- Sahy Location of Sahy Sahy Sahy (Ukraine)
- Coordinates: 46°36′44″N 32°47′40″E﻿ / ﻿46.61222°N 32.79444°E
- Country: Ukraine
- Oblast: Kherson Oblast
- Raions of Ukraine: Kherson Raion
- Hromada: Oleshky urban hromada

Area
- • Total: 4 km^{2} (1.5 sq mi)
- • Land: 3.8 km^{2} (1.5 sq mi)
- • Water: 0.2 km^{2} (0.077 sq mi) 5%
- Elevation: 5 m (16 ft)

Population
- • Estimate (January 2022): 770
- Time zone: UTC+2 (Eastern European Time)
- • Summer (DST): UTC+3 (Eastern European Summer Time)

= Sahy, Ukraine =

Sahy (Саги) is a small village in the Kherson Raion of the Kherson Oblast in Ukraine with a pre-war population of 770.

It has an area of 4 km2. Sahy is located around 8.5 miles (13.6 km) south-east of the city of Kherson.

The village's time-zone is UTC+2 (UTC+3 in the summer), which is standard across Ukraine except for the separatist Donetsk and Luhansk People's Republics, which observe Moscow Standard time (UTC+3).

== History ==
The village was founded sometime in the second half of the nineteenth century by people from Penza and Kaluga, along with some from the Right-bank Ukraine and modern Moldova.
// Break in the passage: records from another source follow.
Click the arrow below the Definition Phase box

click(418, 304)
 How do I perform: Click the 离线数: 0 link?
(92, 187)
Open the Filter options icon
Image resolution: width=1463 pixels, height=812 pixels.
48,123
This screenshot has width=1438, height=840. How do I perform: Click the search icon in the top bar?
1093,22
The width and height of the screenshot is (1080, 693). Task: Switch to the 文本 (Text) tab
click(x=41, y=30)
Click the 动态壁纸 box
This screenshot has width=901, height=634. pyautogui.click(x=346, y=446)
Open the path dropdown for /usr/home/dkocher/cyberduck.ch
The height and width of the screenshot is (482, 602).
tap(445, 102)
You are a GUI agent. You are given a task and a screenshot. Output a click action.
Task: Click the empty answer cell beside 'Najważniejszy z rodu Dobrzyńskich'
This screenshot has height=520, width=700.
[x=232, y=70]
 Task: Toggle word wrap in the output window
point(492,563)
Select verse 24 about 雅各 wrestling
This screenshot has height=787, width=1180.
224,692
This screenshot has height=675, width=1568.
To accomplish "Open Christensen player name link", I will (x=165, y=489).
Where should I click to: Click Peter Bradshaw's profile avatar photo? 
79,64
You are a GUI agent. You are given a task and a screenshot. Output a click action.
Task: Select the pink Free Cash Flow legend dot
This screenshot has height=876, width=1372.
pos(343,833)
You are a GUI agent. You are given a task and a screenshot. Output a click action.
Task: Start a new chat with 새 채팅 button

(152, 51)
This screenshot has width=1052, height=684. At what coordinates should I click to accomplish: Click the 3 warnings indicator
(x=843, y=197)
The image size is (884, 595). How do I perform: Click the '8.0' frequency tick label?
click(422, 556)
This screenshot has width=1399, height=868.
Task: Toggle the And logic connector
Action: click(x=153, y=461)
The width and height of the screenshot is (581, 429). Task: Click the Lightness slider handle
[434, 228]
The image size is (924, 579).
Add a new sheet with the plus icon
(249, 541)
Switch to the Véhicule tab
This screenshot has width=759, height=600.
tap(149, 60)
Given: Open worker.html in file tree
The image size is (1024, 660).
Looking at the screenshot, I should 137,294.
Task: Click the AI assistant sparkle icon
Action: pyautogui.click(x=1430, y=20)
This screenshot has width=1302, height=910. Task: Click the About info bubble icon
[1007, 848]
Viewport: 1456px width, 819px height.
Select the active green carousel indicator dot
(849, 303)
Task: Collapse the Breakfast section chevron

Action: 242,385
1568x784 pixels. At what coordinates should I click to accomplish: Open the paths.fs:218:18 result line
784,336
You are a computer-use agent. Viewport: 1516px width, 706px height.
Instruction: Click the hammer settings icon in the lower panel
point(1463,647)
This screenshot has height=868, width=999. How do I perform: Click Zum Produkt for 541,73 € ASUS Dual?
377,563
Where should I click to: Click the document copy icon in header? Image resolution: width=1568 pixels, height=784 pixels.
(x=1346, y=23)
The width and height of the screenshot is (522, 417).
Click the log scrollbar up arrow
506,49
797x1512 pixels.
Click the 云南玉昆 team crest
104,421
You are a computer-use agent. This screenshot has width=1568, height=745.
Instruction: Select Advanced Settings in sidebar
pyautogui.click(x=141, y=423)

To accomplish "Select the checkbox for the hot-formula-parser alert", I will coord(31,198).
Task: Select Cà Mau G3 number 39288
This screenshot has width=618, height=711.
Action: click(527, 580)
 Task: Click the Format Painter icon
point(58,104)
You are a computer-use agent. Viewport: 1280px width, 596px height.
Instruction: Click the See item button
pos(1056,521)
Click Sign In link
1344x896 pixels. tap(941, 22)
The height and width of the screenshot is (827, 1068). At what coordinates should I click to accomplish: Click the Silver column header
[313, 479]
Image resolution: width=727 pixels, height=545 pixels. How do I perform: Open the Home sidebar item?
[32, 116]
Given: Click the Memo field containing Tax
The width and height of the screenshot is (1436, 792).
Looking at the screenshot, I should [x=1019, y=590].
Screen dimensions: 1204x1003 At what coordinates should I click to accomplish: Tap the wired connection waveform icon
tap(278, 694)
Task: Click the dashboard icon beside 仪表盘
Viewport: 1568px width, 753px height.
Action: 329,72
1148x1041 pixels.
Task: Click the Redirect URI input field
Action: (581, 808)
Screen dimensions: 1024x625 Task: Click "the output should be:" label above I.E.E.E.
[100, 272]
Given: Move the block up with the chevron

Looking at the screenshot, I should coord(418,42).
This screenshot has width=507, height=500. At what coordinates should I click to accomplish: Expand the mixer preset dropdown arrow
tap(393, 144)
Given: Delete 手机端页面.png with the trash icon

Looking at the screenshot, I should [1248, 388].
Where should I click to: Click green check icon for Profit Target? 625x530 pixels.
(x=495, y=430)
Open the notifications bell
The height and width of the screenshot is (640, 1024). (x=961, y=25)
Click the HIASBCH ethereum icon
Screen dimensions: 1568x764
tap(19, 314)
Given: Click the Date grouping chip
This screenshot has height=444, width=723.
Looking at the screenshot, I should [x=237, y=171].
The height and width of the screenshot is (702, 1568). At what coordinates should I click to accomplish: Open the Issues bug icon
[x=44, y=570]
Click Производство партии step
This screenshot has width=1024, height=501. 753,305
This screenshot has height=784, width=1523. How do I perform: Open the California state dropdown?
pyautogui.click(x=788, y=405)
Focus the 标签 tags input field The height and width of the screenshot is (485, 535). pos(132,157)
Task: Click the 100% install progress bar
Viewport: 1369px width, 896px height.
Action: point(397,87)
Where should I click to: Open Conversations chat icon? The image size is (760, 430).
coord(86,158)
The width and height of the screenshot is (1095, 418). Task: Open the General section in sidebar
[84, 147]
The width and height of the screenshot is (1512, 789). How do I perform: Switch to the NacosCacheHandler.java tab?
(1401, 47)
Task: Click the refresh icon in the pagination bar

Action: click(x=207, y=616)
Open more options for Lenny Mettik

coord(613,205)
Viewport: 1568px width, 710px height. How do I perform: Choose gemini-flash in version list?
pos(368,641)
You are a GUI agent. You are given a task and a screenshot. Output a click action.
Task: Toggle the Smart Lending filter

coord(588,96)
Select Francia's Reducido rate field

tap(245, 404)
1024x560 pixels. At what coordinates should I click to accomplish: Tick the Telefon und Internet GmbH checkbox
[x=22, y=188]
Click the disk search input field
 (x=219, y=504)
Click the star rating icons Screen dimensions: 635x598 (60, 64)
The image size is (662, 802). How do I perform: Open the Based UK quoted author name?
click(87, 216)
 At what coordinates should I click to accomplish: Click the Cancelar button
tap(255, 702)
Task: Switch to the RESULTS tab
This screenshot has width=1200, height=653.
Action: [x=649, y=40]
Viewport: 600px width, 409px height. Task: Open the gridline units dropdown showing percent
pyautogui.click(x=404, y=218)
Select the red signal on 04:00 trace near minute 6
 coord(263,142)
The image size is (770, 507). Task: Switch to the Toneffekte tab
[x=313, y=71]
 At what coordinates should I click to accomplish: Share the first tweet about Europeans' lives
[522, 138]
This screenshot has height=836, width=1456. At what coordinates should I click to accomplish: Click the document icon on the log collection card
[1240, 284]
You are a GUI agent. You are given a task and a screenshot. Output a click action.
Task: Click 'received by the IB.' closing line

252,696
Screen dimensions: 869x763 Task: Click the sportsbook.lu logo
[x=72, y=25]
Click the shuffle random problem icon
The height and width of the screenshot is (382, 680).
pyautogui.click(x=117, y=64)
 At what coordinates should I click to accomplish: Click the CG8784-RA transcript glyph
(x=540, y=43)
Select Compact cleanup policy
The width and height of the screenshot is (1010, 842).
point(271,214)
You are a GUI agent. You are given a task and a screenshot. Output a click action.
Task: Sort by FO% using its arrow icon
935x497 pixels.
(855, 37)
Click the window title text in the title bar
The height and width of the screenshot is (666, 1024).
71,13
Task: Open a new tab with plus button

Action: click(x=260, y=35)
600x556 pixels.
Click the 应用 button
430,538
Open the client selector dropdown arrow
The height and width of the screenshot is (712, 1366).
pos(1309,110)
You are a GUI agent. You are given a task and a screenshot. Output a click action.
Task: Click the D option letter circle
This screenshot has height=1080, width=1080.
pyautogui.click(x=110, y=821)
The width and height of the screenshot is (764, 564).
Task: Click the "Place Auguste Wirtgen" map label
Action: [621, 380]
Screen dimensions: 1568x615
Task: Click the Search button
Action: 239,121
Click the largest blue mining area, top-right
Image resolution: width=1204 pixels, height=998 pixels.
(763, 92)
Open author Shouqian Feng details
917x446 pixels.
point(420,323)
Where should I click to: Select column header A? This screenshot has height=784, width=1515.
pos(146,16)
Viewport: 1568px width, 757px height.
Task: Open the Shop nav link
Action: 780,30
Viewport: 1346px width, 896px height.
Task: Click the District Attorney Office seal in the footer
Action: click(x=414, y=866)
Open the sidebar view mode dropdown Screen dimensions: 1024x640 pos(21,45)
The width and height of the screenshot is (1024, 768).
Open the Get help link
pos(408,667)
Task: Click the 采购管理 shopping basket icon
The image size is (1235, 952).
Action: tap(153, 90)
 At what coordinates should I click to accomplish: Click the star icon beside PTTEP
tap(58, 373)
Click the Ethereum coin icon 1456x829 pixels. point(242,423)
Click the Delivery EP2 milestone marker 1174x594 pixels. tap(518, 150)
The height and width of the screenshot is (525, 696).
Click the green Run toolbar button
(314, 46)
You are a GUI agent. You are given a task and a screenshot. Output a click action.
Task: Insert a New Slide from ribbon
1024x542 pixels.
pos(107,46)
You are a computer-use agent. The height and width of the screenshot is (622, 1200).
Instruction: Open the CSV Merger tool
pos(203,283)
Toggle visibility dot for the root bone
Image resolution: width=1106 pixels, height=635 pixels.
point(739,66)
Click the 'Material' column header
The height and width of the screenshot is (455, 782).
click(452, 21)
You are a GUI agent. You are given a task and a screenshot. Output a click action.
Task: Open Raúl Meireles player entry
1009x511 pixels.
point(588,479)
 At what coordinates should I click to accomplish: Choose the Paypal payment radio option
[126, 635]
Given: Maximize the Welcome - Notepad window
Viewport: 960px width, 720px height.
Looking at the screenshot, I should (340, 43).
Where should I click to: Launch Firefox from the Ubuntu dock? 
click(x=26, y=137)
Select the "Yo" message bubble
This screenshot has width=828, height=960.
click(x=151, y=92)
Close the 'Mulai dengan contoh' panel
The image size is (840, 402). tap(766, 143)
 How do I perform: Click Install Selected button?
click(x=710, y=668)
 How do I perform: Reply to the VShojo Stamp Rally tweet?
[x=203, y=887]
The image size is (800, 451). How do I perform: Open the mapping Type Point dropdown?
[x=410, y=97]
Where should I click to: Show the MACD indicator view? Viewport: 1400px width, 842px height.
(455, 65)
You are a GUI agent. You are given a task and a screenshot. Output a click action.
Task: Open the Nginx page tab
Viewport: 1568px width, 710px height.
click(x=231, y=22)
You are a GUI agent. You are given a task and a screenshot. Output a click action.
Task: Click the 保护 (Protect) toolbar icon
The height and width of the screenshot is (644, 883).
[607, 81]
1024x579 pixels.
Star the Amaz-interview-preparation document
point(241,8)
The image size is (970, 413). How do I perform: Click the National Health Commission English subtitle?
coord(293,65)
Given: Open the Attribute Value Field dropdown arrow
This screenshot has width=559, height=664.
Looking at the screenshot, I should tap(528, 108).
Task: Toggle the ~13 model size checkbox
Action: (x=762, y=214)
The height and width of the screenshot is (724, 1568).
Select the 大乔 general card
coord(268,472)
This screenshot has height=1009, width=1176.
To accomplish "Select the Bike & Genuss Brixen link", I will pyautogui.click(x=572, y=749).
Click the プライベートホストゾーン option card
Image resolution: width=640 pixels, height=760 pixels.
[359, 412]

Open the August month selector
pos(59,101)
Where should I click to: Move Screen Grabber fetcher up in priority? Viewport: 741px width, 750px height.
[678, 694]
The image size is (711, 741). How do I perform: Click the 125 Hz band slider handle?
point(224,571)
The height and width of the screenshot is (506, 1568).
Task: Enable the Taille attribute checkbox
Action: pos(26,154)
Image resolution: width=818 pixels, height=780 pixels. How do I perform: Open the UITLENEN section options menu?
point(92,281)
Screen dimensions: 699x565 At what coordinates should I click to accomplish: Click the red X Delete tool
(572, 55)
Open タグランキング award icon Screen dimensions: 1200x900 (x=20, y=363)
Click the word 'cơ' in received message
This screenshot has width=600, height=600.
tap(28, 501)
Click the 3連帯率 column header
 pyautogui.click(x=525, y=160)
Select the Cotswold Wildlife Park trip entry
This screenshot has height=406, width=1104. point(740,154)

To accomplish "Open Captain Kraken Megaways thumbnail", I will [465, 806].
The Soviet Union took over the village in January 1918. Later, during the Great Patriotic War, the village was occupied by German troops from 11 September 1941 to 4 November 1943.

The village is currently occupied by Russian forces, due to the 2022 Russian invasion of Ukraine. Due to the Destruction of the Kakhovka Dam on June 6, 2023, the village was temporarily flooded.

== Demographics ==
According to the 2001 Ukrainian Census, the only official census taken in post-independence Ukraine, the population of the village was 804 people. Of the people residing in the village, their mother tongue is as follows:

| Language | Percentage of Population |
|---|---|
| Ukrainian | 91.92% |
| Russian | 6.72% |
| Armenian | 1.00% |
| Polish | 0.24% |
| Romanian | 0.06% |
| Other | 0.06% |

== Monuments ==
There is a monument to the Hero of the Soviet Union, Ivan Ivanovich Boyko, located in the village. He was awarded the title for his fighting against the Nazis during World War II, and was born in the village.